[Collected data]
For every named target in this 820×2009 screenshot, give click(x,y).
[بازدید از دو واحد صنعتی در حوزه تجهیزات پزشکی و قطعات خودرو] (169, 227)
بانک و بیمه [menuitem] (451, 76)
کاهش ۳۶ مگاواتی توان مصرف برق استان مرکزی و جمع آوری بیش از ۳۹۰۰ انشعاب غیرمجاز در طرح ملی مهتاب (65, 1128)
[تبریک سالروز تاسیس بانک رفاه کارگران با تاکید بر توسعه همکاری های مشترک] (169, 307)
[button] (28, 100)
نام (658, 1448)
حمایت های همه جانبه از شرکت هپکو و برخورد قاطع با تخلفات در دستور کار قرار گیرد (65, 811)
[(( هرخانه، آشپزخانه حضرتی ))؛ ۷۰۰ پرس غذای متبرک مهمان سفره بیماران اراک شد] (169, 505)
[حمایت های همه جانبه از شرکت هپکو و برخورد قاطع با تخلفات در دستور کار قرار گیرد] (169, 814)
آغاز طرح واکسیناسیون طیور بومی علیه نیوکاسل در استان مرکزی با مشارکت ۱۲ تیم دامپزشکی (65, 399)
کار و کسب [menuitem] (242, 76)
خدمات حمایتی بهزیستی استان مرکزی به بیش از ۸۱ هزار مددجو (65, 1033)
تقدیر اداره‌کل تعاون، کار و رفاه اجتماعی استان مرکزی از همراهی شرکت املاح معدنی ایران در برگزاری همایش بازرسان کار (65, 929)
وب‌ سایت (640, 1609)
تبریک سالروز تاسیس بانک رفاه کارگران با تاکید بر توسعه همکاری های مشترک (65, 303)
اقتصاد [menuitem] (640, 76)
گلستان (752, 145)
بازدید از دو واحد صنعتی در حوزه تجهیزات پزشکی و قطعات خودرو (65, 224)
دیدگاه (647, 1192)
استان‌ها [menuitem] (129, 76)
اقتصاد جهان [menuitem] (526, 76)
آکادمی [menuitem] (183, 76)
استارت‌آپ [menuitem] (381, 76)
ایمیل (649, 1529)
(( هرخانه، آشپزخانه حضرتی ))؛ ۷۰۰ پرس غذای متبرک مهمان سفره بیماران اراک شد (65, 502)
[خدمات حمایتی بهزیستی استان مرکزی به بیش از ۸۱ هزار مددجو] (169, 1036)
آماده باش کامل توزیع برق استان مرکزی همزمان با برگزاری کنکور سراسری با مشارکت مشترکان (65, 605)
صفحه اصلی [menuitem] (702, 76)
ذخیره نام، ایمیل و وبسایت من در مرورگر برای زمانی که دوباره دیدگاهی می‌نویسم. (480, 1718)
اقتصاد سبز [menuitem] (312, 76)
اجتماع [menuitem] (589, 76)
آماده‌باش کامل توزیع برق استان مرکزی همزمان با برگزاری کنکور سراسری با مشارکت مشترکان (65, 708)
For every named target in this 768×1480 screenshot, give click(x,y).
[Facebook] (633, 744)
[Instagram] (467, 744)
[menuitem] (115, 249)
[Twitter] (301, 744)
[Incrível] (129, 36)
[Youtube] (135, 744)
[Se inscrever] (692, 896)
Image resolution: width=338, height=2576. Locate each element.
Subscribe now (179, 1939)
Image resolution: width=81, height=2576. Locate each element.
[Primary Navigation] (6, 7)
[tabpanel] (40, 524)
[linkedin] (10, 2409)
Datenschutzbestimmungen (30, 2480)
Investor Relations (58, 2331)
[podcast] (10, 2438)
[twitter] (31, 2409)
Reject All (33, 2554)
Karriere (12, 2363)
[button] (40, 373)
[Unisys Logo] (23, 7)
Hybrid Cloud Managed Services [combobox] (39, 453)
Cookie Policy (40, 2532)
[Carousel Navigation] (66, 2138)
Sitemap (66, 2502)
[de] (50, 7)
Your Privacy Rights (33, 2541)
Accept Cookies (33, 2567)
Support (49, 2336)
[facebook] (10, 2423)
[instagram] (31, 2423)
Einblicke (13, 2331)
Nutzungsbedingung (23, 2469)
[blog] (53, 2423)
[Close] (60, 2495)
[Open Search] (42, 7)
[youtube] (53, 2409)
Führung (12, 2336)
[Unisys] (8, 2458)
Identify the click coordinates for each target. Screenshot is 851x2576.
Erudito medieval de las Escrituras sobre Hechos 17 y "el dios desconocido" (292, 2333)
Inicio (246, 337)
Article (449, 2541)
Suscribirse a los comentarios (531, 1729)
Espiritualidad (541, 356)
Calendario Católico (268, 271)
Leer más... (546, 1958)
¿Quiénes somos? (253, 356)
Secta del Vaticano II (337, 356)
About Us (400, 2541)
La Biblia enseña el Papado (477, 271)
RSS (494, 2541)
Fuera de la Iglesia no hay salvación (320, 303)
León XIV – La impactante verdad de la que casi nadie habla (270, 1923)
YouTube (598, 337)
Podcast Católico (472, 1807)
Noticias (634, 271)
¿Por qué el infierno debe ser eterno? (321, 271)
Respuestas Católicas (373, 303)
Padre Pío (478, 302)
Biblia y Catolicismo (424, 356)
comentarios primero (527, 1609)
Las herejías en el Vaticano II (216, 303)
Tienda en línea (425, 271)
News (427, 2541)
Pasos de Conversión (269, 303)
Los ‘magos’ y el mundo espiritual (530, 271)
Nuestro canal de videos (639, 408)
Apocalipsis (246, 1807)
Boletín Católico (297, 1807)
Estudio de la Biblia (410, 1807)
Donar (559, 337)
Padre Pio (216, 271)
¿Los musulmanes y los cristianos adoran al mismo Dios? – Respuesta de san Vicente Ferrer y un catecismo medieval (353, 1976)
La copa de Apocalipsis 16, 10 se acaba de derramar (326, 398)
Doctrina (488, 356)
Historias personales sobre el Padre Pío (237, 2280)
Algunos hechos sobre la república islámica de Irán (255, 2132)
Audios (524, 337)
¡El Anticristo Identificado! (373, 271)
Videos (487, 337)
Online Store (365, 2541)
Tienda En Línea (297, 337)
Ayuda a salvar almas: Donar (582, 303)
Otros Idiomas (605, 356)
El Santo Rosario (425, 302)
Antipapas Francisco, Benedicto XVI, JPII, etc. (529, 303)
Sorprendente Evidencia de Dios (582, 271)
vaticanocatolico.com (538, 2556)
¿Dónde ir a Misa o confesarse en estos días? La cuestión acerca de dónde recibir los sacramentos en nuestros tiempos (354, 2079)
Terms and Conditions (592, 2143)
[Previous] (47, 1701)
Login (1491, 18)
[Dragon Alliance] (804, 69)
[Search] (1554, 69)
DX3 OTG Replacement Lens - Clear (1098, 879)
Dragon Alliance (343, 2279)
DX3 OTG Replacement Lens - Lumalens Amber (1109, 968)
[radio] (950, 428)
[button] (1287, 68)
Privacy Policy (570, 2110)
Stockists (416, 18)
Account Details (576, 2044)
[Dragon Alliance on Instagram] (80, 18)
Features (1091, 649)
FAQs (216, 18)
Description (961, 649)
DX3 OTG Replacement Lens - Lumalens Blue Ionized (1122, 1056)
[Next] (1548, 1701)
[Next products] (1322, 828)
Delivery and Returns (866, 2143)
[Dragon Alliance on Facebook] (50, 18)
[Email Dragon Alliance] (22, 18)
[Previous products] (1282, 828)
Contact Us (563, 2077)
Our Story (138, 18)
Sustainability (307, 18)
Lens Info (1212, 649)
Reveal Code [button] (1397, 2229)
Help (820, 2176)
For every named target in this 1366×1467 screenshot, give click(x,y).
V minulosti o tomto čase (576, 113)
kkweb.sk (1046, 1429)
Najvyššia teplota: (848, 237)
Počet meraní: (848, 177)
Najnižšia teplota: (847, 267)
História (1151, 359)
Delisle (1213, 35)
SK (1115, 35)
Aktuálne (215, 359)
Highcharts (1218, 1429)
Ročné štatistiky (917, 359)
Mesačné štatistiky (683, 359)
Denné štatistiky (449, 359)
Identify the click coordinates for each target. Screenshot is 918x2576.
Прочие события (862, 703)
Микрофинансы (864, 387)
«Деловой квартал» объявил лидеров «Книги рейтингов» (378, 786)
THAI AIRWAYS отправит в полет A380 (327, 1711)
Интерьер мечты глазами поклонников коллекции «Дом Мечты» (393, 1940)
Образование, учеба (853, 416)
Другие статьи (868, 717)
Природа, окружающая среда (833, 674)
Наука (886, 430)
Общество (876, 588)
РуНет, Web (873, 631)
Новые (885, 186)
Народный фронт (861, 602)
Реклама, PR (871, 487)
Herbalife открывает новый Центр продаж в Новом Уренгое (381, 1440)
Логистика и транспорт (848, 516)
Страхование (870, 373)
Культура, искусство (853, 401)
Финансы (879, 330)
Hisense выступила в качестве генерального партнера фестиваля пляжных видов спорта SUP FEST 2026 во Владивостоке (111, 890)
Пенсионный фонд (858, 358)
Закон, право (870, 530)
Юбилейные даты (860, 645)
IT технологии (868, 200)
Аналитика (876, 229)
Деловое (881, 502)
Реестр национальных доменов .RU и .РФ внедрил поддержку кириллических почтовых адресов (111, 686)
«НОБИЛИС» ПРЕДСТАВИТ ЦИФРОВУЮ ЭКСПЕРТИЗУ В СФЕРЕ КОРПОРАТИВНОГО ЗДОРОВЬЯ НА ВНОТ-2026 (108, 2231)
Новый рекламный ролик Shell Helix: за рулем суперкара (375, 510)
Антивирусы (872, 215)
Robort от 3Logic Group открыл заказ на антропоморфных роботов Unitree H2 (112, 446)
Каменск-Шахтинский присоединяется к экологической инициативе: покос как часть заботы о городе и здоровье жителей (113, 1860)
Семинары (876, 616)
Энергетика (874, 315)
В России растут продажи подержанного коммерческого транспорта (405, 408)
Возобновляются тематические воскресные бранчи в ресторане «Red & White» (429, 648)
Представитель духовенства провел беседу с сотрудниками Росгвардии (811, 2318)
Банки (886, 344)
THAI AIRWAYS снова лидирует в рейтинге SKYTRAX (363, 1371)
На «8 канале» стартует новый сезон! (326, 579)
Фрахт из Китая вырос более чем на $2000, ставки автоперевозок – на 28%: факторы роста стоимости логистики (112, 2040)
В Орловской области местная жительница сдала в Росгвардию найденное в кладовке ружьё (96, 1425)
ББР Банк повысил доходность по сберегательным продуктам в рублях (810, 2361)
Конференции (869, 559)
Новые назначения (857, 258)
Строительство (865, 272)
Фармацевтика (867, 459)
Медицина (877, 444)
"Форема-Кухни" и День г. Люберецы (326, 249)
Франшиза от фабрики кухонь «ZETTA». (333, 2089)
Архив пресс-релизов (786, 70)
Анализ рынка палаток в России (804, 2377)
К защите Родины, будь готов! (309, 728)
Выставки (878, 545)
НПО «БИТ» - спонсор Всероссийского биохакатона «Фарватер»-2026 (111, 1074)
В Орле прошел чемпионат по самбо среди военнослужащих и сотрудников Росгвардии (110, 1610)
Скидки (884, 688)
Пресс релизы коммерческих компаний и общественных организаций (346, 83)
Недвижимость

▶ _Assignment_
Look above for the line with "Apocalipsis (246, 1807)" and the line with "Historias personales sobre"; transcribe both and all lines in between, exactly, and nothing else.

▶ _Response area_
Apocalipsis (246, 1807)
Boletín Católico (297, 1807)
Estudio de la Biblia (410, 1807)
Donar (559, 337)
Padre Pio (216, 271)
¿Los musulmanes y los cristianos adoran al mismo Dios? – Respuesta de san Vicente Ferrer y un catecismo medieval (353, 1976)
La copa de Apocalipsis 16, 10 se acaba de derramar (326, 398)
Doctrina (488, 356)
Historias personales sobre el Padre Pío (237, 2280)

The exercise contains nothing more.